§ **Goal of the exercise**
Give back exactly the lines starting at the one with "Task: Select the IMG element in path bar" and ending at the last line of the data below. Pictures are not part of the copy.

Source records
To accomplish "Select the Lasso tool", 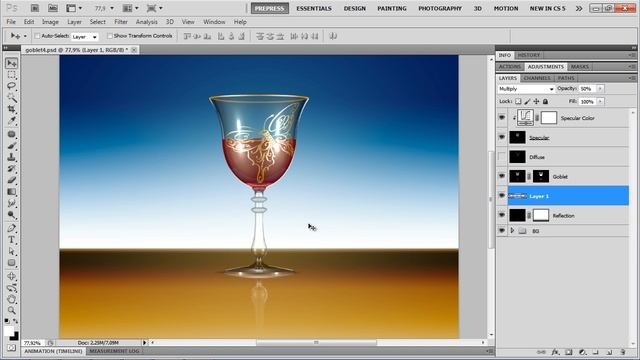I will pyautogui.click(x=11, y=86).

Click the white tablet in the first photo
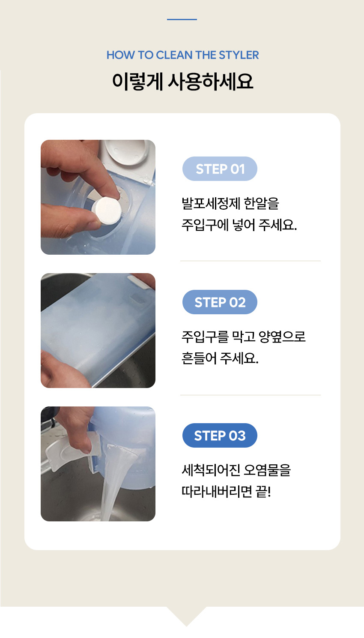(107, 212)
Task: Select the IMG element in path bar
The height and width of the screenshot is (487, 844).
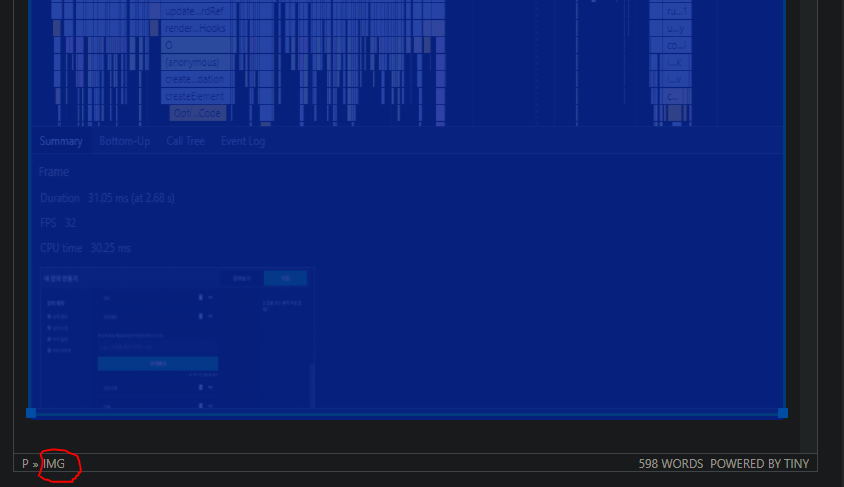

§ **Written solution**
Task: Select the IMG element in path bar
The height and width of the screenshot is (487, 844).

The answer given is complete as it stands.